During bright daylight, my recent model 4-32 is freaking amazing. Sharp sharp sharp. Handles flare
without a hood like a champ. The razor is no slouch either, but needs a hood to get close to the NF in the flare dept.
The razor has a better eyebox but has worse FOV. If varmint hunting all day, I’d go Razor on eyebox alone. Previously, I thought the NF was fine for eyebox, but this summer I got to compare them. The NF is not
horrible, but it’s something I noticed that bothered me a bit. I was using a 1.5” mount on a Bravo.
If shooting once or twice on a hunt, it’s a wash. Half-day on the range…might bug you. All day varmint shooting in varied light conditions and tripod use…the NF’s eyebox bugged me a little.
NF has less DOF, so one must twiddle more.
Elevation turrets on both aren’t great. For hunting, I like that the Razor is locking. NF does have the edge here on click-feel, but I don’t think it’s awesome compared to my Razor 4.5-27 or especially my S&B DTII+ turrets. Note that I do not dial with these two scopes in question, nor use the zero stop. That’s for my gun with the S&B!

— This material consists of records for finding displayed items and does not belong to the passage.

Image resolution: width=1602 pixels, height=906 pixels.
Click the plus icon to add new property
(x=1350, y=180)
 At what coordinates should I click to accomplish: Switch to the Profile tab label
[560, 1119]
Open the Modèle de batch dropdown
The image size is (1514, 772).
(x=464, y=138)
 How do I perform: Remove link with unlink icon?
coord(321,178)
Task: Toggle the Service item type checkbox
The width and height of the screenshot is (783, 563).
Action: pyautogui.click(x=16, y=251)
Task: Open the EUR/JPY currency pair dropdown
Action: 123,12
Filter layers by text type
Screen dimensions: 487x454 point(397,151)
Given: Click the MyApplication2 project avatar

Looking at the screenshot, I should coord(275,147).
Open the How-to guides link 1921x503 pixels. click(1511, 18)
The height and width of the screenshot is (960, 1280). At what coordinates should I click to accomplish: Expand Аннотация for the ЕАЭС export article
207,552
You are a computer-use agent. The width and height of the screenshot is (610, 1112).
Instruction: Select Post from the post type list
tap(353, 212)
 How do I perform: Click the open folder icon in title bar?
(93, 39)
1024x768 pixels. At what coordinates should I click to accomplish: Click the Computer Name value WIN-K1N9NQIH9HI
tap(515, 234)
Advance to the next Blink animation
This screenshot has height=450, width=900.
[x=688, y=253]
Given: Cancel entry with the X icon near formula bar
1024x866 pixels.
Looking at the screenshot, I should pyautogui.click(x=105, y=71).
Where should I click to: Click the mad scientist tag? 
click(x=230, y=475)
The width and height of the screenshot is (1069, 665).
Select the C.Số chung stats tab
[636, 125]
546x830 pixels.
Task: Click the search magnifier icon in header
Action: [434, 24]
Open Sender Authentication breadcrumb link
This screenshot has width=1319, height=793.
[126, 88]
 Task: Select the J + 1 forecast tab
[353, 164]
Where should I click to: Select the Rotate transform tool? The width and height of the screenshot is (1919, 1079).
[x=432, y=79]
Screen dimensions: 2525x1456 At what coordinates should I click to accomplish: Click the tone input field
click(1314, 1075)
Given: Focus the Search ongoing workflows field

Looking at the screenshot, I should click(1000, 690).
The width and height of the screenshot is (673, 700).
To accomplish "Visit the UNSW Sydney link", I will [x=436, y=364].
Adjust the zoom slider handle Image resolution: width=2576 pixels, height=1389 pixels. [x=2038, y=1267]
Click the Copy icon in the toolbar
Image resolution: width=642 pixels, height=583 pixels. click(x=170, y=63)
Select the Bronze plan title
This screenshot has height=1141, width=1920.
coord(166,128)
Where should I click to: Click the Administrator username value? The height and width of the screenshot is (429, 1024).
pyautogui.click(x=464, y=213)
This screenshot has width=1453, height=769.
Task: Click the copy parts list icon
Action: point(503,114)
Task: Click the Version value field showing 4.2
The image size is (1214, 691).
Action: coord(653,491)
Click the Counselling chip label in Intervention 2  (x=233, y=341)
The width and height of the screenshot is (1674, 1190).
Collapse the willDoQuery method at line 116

Just getting into dialing, you see. Been a holdover-type guy.
Love the zoom range on the NF. Great for tiny ground squirrels.
Now this is a little hazy: I
think (but do not know) that the Razor is a fair bit better at dusk. Again, don’t totally trust me on this, as I haven’t done a direct comparo. But I know, in my experience, that the 4-32 at 15x-20x isn’t great when the light is fading.
That’s the zoom range I tend to use when varmint shooting. If you are shooting larger game at a lower zoom, I reckon that the fading light issue might bug you less.